Wie gross ist denn die Kluft zwischen älteren Menschen und jüngeren? Hat sich das eher angeglichen
in den letzten Jahren oder driften
die Wertvorstellungen weiter auseinander? Ein Beispiel ist der Wandel des traditionellen Rollenbildes –
wie gehen ältere Menschen mit so
grundlegenden Paradigmenwechseln um?
Die heutigen Senioren haben sehr
wohl Verständnis für die gewandelten Rollenbilder und sehen, welche
Balance und Herausforderung es für
Frauen heute bedeutet, Beruf und
Familie zu verbinden. Manche sagen, dass sie froh sind, dass das zu
ihrer Zeit anders war und sie diesem
Druck nicht ausgesetzt waren.
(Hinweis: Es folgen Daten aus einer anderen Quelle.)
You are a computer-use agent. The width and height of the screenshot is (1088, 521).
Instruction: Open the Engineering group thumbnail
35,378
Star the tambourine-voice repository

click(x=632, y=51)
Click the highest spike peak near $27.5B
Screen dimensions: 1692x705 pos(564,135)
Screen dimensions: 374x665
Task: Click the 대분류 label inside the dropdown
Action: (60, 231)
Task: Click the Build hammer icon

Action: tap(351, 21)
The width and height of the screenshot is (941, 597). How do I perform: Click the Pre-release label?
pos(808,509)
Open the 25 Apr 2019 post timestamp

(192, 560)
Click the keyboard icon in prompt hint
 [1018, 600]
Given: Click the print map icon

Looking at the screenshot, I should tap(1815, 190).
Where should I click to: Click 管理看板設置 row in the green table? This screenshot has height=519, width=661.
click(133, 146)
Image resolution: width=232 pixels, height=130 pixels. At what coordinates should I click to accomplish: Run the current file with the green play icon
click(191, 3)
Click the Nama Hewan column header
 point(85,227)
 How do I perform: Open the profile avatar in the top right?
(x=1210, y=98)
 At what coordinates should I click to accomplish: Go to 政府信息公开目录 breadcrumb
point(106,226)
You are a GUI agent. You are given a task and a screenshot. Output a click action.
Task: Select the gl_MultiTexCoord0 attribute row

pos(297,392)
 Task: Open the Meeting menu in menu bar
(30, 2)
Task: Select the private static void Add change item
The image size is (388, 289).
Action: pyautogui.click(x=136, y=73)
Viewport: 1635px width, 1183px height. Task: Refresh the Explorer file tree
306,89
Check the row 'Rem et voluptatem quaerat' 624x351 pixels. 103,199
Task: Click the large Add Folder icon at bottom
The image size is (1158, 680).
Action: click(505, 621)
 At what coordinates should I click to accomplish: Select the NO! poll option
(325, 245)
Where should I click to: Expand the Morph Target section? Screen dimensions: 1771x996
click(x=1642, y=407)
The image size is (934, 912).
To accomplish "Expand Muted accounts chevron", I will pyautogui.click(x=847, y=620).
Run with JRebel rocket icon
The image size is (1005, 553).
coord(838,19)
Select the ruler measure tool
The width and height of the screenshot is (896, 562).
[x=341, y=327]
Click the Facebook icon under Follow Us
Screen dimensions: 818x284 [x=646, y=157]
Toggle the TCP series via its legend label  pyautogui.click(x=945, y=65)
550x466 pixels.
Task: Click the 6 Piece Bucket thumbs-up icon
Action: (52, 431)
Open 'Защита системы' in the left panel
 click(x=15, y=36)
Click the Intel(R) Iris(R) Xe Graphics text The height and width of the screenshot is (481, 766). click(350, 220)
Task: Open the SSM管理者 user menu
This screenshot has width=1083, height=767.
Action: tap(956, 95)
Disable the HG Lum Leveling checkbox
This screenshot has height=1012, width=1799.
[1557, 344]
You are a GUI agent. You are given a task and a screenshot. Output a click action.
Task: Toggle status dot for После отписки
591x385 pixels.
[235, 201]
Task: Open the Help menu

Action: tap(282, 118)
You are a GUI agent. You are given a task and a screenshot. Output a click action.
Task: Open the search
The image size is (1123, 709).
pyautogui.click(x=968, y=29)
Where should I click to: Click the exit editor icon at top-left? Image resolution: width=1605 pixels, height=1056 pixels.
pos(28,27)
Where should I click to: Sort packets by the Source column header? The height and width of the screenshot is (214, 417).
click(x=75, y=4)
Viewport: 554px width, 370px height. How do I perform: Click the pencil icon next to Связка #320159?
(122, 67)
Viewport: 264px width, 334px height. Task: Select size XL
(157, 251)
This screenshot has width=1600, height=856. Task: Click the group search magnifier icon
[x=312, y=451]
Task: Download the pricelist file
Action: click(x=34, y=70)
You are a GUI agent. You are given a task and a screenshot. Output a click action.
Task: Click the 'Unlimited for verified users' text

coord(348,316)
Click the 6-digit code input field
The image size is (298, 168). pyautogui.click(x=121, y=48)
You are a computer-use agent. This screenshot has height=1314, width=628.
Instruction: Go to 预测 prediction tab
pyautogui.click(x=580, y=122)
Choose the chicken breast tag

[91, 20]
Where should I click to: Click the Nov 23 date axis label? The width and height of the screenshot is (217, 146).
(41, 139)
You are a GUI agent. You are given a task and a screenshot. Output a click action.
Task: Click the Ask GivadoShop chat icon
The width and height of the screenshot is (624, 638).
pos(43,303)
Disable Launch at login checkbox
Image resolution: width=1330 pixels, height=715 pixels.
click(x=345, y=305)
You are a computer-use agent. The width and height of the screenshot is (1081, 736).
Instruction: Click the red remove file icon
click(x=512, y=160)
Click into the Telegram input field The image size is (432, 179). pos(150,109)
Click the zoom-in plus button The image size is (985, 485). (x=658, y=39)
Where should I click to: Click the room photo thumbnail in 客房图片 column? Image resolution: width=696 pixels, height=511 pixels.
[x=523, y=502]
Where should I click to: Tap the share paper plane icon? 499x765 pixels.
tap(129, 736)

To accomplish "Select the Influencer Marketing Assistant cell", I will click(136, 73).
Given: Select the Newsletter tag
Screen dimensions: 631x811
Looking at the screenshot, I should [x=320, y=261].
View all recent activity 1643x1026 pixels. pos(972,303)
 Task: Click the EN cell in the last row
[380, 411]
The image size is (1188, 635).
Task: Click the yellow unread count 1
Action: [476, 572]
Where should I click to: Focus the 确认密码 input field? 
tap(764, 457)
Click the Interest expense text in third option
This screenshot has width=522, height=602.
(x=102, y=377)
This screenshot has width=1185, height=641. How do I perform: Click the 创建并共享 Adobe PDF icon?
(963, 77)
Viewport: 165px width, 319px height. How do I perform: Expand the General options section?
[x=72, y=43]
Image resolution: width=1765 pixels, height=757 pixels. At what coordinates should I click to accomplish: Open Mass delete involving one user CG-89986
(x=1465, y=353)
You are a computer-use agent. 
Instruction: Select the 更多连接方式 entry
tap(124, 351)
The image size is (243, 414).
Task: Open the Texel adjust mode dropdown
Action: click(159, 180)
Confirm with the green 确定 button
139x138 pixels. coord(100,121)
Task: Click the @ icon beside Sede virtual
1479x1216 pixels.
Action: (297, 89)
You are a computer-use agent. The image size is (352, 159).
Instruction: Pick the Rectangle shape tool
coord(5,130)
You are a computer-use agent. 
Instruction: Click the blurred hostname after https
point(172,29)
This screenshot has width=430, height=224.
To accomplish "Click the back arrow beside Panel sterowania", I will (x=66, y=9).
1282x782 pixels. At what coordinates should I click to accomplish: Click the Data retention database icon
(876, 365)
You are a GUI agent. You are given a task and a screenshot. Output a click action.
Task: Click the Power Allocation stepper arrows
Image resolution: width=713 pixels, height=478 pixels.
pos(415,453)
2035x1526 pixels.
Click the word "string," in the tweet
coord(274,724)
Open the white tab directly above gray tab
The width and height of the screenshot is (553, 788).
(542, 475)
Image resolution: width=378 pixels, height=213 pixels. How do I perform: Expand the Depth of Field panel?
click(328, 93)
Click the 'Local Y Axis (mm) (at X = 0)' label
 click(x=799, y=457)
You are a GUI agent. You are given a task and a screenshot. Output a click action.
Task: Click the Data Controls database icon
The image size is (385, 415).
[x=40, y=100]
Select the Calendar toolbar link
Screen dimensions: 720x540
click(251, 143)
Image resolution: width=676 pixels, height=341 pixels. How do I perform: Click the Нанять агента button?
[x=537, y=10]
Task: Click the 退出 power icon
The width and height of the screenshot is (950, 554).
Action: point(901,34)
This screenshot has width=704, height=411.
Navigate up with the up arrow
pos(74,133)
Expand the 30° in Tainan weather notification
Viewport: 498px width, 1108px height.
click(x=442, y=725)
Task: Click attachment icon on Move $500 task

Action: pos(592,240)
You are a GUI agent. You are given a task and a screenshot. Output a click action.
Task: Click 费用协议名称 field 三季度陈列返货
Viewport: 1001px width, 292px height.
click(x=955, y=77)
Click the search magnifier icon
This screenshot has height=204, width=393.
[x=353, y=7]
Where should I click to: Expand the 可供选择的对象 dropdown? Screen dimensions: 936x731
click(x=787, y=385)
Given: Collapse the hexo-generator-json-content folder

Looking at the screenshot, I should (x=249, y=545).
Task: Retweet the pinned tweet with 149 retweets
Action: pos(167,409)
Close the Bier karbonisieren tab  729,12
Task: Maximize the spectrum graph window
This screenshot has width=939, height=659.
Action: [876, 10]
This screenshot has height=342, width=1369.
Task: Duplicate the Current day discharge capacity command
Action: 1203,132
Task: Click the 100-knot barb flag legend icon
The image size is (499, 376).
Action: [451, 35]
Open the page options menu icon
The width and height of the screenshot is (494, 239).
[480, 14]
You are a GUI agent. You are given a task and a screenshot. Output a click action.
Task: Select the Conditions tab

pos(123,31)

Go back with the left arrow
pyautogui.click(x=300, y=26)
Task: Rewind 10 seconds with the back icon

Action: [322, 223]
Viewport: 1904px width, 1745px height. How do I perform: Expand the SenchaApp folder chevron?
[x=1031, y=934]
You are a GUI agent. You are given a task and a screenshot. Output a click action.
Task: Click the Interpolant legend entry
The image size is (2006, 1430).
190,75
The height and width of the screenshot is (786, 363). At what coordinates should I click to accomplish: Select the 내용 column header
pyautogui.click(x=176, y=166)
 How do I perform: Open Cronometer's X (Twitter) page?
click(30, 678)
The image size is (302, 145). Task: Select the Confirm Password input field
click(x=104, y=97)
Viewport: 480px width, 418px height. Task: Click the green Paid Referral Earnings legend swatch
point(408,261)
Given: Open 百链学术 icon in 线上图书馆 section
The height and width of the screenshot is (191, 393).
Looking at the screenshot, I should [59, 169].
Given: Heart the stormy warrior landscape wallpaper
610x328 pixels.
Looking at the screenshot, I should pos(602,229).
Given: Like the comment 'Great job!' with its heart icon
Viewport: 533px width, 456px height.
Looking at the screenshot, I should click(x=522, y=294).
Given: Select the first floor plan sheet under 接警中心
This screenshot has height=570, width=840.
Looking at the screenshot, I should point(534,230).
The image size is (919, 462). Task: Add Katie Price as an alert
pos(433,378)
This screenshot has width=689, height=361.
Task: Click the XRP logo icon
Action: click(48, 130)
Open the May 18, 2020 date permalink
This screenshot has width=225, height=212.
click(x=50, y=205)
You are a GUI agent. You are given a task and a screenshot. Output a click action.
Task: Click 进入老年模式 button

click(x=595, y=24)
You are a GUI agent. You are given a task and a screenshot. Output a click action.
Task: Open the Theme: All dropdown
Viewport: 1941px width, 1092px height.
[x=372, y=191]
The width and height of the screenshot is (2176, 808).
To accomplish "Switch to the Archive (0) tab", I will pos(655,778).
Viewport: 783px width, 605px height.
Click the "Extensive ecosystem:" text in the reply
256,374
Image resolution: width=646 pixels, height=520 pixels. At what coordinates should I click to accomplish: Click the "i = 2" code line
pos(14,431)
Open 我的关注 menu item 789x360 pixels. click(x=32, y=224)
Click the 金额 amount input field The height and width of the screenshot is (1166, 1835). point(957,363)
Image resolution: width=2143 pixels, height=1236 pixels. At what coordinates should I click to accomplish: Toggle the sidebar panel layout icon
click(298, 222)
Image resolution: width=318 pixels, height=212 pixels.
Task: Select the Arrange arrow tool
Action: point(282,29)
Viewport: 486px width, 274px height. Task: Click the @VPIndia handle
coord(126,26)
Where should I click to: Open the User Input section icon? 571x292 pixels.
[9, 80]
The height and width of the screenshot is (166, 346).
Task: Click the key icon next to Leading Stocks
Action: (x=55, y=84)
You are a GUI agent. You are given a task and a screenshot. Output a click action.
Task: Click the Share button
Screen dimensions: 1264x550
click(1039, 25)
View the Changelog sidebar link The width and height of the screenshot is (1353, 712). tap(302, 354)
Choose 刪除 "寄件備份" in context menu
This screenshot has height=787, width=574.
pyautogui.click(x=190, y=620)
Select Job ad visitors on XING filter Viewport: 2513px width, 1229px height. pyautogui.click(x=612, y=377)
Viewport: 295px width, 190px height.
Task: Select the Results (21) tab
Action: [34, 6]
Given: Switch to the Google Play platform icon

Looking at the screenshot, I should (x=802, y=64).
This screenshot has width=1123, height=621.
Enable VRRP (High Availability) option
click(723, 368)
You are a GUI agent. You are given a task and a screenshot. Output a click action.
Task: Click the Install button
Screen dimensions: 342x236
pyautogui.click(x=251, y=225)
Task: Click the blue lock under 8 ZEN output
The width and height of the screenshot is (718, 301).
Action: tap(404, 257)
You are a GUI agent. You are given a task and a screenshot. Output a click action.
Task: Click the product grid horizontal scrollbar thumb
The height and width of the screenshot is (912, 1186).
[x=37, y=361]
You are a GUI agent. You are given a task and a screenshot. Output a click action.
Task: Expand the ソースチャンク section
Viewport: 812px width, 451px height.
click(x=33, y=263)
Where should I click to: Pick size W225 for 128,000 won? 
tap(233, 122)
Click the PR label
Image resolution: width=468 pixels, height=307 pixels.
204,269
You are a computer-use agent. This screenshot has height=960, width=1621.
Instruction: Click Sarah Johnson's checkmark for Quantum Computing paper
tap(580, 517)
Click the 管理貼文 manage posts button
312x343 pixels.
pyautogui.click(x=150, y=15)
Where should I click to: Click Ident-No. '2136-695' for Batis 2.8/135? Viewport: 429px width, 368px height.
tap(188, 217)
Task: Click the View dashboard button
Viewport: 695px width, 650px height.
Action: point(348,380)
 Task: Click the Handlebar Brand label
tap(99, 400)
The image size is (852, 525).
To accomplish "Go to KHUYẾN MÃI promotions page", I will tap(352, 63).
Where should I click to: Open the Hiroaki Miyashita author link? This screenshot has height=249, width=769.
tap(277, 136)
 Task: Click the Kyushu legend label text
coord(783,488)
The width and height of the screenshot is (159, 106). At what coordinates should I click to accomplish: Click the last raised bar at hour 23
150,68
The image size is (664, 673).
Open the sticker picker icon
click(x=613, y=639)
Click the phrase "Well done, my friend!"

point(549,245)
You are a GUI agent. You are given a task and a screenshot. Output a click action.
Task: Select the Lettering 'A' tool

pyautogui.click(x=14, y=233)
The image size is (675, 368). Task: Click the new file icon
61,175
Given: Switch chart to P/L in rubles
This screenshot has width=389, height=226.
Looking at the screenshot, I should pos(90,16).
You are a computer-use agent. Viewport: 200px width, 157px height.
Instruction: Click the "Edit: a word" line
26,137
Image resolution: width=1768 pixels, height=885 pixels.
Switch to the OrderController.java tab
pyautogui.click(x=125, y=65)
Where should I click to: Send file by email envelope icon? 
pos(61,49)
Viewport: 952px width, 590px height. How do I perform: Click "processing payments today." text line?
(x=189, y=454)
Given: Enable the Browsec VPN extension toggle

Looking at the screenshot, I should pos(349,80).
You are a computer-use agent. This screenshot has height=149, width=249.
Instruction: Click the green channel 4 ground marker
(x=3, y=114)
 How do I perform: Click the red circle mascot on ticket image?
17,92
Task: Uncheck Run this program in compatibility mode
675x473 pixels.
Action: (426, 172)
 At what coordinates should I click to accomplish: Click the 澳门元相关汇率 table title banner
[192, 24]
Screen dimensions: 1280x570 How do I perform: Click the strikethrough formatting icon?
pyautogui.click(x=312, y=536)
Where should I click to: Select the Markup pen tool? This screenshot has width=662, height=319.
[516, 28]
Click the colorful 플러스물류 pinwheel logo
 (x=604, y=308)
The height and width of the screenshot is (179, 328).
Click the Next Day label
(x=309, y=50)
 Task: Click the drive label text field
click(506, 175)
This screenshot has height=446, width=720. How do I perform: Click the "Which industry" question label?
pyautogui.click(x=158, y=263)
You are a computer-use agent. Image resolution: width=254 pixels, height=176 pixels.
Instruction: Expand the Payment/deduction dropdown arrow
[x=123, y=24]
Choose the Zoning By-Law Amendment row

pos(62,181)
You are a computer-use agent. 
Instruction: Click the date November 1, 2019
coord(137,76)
Andere hingegen hätten gerne diese beruf lichen Möglichkeiten wahrgenommen.
Gerade dieses Rollenverständnis
führt auch dazu, dass Frauen immer
mehr beruflich eingebunden sind
und sich nicht selbstverständlich
um die alternden Eltern kümmern
können, wenn diese hilfsbedürftig
werden. Vereinbarkeit von Pflege
und Beruf wird ein immer grösseres
Thema. Was bedeutet dies für die
Gesellschaft?
Wir stehen zunehmend vor dem Problem, dass der Anteil der Personen
im dritten und vierten Lebensalter
und die Lebenserwartung in allen
(nach)industrialisierten Ländern zunimmt. Das hat den Vorteil, dass einerseits die Jahre des gesunden Alters steigen. Andererseits zeichnet
sich im vierten Lebensalter gleichzeitig ein Mangel an formeller (Pflegepersonal) und informeller Pflege
(pf legende Angehörige) ab. Hier
müssen neue Ansätze entwickelt
werden, um diese Herausforderung
zu bewältigen.
Wie könnten solche Lösungen aussehen?
In unserem Kompetenzzentrum sind
wir intensiv daran, hierfür Lösungsansätze zu entwickeln. Ein aktuelles
Projekt von uns heisst LivingLab@
home. Damit wollen wir die Entwicklung solcher technischer Lösungen unterstützen. Die Privathaushalte von Senioren werden zu
sogenannten Living Labs, also bewohnbaren Laboren umgerüstet
und entsprechend technisch ausgestattet. So können dort direkt Lösungen getestet werden. Durch die
Testung zu Hause können wir wissenschaftliche Daten zur Akzeptanz
und Alltagstauglichkeit der Lösun-
gen erheben. Des Weiteren ist unser
Ziel, mit den beteiligten Senioren gemeinsam Impulse für Entwicklungen zu geben, sodass technische Innovationen ausgehend von ihren
konkreten Unterstützungsbedürfnissen entwickelt werden. Ziel ist es,
die Technologieentwicklung zusammen mit den Senioren und eng an deren Bedürfnissen orientiert zu betreiben, sodass ein möglichst langes Leben
zu Hause bei hohem Grad an Selbstständigkeit und Lebensqualität
nachhaltig ermöglicht werden kann.
HINTERGRUND
Kompetenzzentrum
für Altersforschung
Die Soziologin Sabina Misoch leitet
das Interdisziplinäre Kompetenzzentrum Alter (IKOA) an der Fachhochschule St. Gallen. Das Kompetenzzentrum befasst sich mit anwendungsorientierter Forschung und
Entwicklung rund um die Fragen des
Alters und des Alterns. Es beleuchtet die Herausforderungen, welche
der sich vollziehende demografische
Wandel an Gesellschaft, Institutionen und einzele Personen mit sich
bringen wird.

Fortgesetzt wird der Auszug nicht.